This month in TWC, learn about the history of total parenteral nutrition and how the Space Race of the 1960’s helped patients with malabsorption. I explain why QCDR quality measures have been a disappointment for all specialties, why Practice Improvement Activities (IAs) are the way forward, and how wound care practitioners can improve patient nutritional status with the USWR Nutritional Assessment IA.   

“ . . . In one of my most memorable chance encounters, Dr. Dudrick summarized the history of total parenteral nutrition (TPN).  . .a story of passion and tenacity in the face of setbacks. . . In the 1960’s, my Father was part of an experiment in oral feeding . . .a physiologist at the School of Aerospace Medicine in San Antonio, Texas . . . there was a nagging problem – what were the astronauts going to EAT?”  https://www.todayswoundclinic.com/articles/nutrition-wound-healing-and-standing-shoulders-giants

I am sorry to say that it has taken me years to understand the importance of nutrition in patients with non-healing wounds. Dehisced surgical wounds affect 15% of Medicare patients and are the most prevalent and most expensive wound type in the U.S. Most surgical dehiscences are due not to infection, but nutritional problems.

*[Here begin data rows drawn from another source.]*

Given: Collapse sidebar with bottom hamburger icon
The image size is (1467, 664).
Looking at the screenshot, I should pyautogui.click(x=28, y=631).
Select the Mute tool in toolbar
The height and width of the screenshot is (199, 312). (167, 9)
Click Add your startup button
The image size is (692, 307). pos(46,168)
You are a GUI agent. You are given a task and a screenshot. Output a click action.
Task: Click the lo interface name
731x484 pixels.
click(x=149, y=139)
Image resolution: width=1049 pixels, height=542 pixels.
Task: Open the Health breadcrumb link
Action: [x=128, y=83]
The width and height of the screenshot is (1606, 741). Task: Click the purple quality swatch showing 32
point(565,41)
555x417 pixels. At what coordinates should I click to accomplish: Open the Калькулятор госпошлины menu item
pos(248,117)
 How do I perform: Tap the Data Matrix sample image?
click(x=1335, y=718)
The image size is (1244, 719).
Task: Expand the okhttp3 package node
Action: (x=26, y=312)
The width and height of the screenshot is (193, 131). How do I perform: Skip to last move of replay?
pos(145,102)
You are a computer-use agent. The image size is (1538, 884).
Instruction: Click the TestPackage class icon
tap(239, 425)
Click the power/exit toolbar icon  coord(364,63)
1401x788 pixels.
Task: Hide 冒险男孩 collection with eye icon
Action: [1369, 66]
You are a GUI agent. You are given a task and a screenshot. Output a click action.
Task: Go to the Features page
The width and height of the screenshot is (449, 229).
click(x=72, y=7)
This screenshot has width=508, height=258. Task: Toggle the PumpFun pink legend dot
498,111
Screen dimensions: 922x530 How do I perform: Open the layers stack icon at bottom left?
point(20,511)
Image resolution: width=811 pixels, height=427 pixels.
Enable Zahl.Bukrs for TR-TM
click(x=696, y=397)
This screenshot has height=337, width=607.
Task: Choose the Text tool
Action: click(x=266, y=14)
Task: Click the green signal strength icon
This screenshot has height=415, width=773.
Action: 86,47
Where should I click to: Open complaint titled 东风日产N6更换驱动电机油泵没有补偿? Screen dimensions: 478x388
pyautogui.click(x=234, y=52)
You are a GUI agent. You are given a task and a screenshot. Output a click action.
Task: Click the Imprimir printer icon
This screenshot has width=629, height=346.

The US Wound Registry has developed a nutritional screening quality measure for patients with nonhealing wounds and ulcers which can be used as a Practice Improvement Activity (IA) reportable in the Merit Based Incentive Payment System (MIPS). The American Academy of Dietetics has spearheaded a quality initiative focused on the nutritional screening hospitalized patients.  This issue of TWC has articles on both of those initiatives. Participating in the USWR nutritional assessment IA is a way to protect Medicare reimbursement for many advanced therapeutics.. While protecting revenue may be good motivation to start an IA focused on the nutritional assessment of patients with wounds, the real reason is to improve the quality of their care and the outcome of their wounds.